Николай Федорович показал всем на стене, на белой штукатурке — словно четырьмя топорами провели, — след от мишкиной лапы. Медведи разгромили эту в свое время знаменитую зимовку, где работал большой и дружный коллектив, где рожали детей и фиксировали звездные движения, отчитывались за погоду и смотрели кино, справляли дни рождения и в праздники вывешивали на шесть домов красные знамена, где сочиняли стихи и по четверо суток через форточки отстреливались в полярную ночь от медведей. Летчики пробрались в самую дальнюю комнату, здесь стояли никелированные тазы и на стенке был прибит ящичек. Калач приоткрыл его, там оказались лекарства, ударил острый запах аптеки. И снова вспомнилось все, все, до самого последнего листка перед окнами больницы, до луж на асфальте, в которых отражались голубые пижамы прогуливавшихся больных…
Шесть плиток шоколада…
Профессор Ермаков дозвонился в то утро Калачу. Как это он умудрился дозвониться на испытательный аэродром, было непонятно. Однако за Калачом приехали на дежурной машине, через все гигантское бетонное поле аэродрома привезли к телефону. Ермаков попросил, чтобы Калач срочно подъехал в больницу. Калач сбросил с себя унты, наспех переоделся. «Ерунда какая-нибудь, — думал он, жал на газ, и „волга“ неслась по подмосковному шоссе, жалобно визжа на поворотах. — Просто какие-нибудь пустяки. Наверно, Клава чего-нибудь попросила такого… Или вспомнила, может быть, чего-нибудь срочное. Да и мало ли что?..» Он, испытатель, привыкший думать об обстоятельствах гораздо хуже, чем они есть, прятался за жалкие мыслишки, хотя и тон профессора, и его слова: «Михаил Петрович, вы очень нужны здесь», — не оставляли никаких сомнений в том, что что-то случилось…

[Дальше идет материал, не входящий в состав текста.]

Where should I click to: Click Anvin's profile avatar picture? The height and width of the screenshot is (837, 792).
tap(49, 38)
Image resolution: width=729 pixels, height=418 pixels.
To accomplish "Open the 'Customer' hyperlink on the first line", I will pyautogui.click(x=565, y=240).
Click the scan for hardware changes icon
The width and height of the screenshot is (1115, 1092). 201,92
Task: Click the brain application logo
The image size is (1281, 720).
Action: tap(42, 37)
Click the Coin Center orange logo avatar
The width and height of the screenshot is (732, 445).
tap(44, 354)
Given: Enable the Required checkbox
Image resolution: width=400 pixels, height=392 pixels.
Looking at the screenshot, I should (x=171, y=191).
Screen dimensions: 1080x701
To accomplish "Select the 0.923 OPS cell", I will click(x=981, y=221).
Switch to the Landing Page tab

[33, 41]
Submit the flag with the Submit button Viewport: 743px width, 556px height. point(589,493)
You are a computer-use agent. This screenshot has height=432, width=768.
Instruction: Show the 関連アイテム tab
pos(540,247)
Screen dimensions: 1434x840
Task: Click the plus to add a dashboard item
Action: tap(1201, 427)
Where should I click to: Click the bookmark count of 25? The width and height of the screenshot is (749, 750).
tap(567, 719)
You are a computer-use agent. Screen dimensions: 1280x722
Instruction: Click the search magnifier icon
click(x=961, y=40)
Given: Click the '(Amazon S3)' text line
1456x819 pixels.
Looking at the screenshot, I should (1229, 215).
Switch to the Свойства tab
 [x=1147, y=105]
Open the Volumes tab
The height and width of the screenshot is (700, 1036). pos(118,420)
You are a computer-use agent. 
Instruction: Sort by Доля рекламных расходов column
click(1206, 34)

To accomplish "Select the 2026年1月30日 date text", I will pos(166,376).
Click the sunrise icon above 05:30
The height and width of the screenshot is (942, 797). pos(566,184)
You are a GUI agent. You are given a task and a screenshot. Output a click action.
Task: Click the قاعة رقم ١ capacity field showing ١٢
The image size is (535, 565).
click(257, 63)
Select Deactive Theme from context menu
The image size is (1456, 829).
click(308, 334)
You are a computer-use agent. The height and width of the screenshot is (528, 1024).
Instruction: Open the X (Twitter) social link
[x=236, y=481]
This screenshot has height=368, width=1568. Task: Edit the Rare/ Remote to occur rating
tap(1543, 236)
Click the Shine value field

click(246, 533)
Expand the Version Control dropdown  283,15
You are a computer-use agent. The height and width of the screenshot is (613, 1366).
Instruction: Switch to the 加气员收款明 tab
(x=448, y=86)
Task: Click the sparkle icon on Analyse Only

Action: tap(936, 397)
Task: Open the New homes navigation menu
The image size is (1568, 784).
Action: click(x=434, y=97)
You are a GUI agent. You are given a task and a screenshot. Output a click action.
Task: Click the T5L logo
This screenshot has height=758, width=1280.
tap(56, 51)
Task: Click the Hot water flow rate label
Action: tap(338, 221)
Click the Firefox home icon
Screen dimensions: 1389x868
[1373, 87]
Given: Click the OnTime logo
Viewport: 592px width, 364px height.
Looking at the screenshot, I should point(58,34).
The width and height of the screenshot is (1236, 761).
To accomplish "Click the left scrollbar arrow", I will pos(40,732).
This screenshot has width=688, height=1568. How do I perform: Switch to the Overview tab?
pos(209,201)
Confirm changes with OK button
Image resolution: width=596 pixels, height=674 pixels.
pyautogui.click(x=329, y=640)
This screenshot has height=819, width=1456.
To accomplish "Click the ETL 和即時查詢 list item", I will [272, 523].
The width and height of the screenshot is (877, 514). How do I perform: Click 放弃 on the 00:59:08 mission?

Жена родила Михаилу Петровичу троих детей, но Калач чаще бывал на кладбище, хороня и вспоминая друзей, чем в яслях.
«Миша, — часто говорила ему жена, — ну посмотри, какой ты хороший человек! Как тебя любят ребята твои по работе, какой ты веселый! Ну почему ты такой хмурый с детьми? Ты не любишь детей? Зачем же мы тогда их троих нарожали?»
«Да нет, — отвечал Калач. — Клава, ты пойми, в голове у меня разная техника, я только закрою глаза — и вижу, как захожу на посадку на авторотации или еще какую-нибудь такую чушь. Ты понимаешь?»
«Я все понимаю, — говорила Клава, — и все ж дети…»
И все это была сущая правда, потому что, хоть Михаил Петрович любил своих детей, как и каждый отец, относился он к ним сухо. Подойдет, погладит по голове, наденет реглан — и на аэродром. Вот и все отношение. Дети его не знали, поэтому немного побаивались, жались к матери. Именно этого, в сущности, и добивался Калач. Он думал, что он погибнет, а Клаве жить дальше с детьми, и чем меньше они будут привязаны к отцу, тем легче переживут его смерть, тем меньше будут травмированы их маленькие души. Но шли годы. Калач с удивлением поднимал бокалы на новогодних вечерах, и все больше удивляла его мысль: почему же я не разбиваюсь? И каждый раз, когда отказывал двигатель на недоведенной машине, или маслом рвало емкости, или — сказать-то страшно — пожар на борту, везло Мише Калачу так же, как везло ему на фронте на «аэрокобре», а потом на Ла-5, на котором он и заработал Героя. Бывало, что и экипаж страдал, а левому пилоту ничего, ни царапины. Воздушное счастье. Воздушное счастье и опыт. Жизнь летчика-испытателя Михаила Петровича Калача была застрахована, у нотариуса лежало завещание. Без страха в сердце поднимал он в воздух новые машины, ежесекундно готовый к разным подлостям со стороны металла, горючего, масел, тросов, гидросистем, приборов, ежесекундно готовый к короткой, зверской борьбе с бездушным и совершенно никому не известным чудовищем, к которому он входил в клетку с одним парашютом.